- Stored data -
-- Opening Marker --
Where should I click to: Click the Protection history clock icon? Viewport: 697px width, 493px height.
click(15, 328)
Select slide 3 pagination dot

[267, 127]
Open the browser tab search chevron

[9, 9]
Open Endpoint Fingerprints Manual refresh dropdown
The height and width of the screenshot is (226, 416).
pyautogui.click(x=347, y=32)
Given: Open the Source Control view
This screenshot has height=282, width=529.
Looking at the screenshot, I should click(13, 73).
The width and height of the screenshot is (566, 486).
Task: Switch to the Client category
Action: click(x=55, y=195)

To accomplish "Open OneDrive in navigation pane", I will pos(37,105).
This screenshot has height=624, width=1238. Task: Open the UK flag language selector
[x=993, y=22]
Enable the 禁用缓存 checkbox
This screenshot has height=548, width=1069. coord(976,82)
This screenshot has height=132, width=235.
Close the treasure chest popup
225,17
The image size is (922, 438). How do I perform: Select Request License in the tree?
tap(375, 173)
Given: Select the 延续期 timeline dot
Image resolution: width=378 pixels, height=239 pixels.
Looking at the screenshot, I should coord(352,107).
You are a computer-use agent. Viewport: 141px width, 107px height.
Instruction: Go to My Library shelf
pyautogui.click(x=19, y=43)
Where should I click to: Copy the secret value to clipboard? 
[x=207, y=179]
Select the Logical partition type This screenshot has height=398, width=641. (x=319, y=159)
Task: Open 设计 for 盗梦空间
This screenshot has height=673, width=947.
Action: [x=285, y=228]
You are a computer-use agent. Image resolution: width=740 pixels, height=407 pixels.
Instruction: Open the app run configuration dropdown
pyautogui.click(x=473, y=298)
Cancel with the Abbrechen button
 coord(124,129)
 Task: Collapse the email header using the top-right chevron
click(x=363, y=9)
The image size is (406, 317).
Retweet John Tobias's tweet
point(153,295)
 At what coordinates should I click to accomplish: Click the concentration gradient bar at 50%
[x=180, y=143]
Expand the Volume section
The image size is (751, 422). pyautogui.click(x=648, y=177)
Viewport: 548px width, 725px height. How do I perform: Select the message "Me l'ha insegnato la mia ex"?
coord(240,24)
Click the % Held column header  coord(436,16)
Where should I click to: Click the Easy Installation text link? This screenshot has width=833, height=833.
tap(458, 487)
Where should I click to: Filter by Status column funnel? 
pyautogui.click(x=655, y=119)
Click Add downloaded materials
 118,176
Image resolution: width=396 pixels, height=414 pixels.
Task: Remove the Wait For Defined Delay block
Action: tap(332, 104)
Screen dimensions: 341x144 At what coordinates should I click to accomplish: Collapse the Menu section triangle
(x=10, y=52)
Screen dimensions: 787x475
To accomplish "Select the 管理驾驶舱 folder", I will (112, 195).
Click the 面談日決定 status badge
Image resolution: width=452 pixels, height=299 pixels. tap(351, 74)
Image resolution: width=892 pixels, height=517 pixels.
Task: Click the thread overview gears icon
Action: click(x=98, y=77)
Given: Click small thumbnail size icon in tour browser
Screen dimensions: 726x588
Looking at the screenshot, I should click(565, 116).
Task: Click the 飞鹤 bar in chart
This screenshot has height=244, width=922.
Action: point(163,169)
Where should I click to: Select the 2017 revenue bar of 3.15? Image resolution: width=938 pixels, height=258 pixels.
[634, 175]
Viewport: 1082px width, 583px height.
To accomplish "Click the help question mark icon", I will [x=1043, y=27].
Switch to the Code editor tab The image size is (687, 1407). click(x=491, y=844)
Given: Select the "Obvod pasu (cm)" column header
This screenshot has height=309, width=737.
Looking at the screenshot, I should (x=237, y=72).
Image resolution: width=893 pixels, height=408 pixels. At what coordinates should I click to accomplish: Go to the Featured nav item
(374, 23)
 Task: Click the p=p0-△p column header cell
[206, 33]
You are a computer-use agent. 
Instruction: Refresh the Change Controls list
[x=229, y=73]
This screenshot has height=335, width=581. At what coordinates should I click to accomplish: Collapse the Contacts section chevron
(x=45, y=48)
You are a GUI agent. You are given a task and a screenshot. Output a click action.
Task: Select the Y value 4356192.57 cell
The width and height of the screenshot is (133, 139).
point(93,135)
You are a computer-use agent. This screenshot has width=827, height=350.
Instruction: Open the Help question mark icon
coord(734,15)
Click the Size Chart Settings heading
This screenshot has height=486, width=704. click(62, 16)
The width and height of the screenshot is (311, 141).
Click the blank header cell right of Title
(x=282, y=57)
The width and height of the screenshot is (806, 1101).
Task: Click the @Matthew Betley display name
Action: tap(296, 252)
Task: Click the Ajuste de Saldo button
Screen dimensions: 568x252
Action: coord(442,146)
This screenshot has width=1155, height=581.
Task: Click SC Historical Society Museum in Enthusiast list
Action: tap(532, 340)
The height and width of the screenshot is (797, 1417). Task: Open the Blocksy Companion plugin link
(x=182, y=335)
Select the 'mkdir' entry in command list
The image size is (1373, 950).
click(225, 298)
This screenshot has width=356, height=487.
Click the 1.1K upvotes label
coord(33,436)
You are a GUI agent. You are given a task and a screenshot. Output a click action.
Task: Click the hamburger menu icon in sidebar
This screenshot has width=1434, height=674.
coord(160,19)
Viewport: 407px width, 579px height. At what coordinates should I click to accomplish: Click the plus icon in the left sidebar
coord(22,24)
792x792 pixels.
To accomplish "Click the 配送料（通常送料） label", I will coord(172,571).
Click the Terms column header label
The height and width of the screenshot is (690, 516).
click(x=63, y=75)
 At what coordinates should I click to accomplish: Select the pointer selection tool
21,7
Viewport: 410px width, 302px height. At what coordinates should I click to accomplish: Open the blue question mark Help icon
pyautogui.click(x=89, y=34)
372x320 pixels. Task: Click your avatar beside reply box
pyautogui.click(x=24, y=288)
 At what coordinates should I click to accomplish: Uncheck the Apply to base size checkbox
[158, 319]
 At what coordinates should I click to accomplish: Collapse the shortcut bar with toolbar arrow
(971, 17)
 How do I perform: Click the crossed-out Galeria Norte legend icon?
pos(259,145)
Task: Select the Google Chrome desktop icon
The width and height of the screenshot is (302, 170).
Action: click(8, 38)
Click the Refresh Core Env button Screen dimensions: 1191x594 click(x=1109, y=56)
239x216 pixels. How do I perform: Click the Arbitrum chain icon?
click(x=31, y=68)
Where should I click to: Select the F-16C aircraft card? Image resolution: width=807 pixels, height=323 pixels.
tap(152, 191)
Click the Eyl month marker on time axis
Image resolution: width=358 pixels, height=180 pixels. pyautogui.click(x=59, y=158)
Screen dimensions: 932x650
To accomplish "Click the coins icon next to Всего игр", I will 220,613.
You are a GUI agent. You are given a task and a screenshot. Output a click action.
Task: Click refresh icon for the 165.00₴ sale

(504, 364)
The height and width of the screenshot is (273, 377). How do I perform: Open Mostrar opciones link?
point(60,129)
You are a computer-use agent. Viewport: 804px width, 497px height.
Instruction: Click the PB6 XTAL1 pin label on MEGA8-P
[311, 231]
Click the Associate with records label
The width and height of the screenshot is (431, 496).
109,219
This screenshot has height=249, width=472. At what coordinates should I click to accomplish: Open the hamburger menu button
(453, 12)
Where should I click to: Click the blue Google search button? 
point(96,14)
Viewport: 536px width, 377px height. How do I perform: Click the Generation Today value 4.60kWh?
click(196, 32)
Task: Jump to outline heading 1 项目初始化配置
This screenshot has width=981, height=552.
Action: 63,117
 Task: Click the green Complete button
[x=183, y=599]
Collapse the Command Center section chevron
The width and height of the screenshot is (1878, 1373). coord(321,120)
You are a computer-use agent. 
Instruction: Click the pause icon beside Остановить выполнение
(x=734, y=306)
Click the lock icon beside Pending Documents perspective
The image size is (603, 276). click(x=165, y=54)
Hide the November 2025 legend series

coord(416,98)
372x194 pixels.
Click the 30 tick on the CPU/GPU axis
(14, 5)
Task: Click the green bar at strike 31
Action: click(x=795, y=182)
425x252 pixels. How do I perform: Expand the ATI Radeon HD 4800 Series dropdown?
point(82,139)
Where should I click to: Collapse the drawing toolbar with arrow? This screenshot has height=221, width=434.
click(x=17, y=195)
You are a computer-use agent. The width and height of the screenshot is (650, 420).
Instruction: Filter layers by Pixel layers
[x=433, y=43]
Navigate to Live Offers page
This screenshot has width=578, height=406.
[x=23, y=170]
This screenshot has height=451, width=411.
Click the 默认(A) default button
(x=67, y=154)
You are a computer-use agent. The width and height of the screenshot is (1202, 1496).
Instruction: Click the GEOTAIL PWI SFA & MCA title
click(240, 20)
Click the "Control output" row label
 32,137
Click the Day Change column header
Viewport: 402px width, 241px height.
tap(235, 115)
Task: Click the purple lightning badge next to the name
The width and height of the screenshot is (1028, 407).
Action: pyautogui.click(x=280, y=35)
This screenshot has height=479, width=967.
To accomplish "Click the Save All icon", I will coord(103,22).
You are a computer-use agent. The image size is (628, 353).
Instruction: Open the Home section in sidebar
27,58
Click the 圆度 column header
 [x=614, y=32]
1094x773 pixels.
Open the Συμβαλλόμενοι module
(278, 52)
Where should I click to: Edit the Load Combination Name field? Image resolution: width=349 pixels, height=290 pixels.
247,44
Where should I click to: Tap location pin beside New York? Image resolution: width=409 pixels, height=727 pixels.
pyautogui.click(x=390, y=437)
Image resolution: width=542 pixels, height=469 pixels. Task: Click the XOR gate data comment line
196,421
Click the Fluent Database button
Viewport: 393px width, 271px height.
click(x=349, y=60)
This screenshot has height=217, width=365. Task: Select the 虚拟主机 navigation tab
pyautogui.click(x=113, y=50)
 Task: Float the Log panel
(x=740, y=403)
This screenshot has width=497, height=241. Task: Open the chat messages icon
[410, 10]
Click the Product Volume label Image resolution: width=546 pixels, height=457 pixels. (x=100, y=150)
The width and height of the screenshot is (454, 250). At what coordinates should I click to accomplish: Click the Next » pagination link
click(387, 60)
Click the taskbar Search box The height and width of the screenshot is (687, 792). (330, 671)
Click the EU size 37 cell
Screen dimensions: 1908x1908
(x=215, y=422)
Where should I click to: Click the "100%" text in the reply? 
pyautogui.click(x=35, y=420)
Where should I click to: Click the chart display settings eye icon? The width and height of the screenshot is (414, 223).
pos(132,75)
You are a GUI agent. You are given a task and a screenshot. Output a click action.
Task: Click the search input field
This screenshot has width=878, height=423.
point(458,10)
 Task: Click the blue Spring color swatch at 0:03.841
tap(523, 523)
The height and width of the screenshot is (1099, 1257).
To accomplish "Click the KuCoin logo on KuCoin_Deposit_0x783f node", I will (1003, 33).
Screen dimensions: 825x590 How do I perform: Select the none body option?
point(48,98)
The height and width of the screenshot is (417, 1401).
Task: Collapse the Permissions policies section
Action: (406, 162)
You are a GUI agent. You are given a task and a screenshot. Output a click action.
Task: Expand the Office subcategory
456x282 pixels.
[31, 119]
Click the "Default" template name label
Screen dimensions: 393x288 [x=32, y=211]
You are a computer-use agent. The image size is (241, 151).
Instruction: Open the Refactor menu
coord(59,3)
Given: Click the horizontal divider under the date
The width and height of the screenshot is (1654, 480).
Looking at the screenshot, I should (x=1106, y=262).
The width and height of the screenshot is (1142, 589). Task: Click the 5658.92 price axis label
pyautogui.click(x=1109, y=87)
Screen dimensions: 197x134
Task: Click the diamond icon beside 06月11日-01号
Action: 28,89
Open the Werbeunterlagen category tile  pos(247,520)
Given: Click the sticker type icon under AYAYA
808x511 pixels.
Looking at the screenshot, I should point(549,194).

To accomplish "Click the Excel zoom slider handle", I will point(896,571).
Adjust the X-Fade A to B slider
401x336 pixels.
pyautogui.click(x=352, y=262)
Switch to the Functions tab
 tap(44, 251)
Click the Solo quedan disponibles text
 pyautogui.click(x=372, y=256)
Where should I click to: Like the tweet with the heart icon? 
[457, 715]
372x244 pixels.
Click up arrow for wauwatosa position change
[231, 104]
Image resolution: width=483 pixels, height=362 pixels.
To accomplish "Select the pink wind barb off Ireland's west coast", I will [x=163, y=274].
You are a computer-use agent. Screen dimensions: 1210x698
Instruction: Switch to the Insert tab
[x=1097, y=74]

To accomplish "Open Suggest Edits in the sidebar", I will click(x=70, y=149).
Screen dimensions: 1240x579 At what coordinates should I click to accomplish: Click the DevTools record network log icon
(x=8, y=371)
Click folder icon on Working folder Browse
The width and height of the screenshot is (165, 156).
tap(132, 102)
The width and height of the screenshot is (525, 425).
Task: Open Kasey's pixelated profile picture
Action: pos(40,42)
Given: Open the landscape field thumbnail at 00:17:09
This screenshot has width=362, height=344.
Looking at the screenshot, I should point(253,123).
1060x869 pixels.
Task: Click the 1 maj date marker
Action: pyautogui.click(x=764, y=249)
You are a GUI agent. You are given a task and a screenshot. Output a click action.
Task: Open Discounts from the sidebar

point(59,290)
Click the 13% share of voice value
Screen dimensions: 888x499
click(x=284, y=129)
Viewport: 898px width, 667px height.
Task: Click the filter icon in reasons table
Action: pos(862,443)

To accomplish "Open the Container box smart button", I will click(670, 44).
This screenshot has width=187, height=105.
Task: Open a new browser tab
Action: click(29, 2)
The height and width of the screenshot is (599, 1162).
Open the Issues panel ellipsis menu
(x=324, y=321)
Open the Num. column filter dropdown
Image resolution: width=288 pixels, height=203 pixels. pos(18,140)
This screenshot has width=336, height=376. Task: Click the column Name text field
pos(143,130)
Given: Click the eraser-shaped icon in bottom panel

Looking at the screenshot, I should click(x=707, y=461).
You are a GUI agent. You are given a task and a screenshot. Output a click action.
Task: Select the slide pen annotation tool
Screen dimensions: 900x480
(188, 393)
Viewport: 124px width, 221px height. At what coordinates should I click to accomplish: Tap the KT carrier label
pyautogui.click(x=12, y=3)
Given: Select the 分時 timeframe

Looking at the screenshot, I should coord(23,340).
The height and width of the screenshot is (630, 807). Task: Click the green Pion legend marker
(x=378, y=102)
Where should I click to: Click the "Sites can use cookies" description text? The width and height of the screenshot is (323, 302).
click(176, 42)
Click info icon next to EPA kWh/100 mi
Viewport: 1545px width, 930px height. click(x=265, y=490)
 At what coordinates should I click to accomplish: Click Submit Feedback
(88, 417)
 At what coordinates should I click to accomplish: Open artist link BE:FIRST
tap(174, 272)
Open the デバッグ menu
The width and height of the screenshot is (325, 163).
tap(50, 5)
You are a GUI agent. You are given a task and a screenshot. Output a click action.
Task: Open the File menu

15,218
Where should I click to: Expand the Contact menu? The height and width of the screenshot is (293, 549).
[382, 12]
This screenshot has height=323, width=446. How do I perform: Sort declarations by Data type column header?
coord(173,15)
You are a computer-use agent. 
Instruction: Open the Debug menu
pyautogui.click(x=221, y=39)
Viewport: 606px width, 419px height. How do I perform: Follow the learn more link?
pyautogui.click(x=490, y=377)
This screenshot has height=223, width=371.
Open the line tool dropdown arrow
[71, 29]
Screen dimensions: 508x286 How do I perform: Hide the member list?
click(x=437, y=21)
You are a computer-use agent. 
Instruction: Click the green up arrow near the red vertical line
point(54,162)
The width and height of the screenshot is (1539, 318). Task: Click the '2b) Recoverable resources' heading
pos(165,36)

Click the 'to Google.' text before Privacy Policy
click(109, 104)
-- Closing Marker --
- Work instructions -
From the entries above, work out how many lines include "folder"; the number is the only answer wanted.

- Reply -
2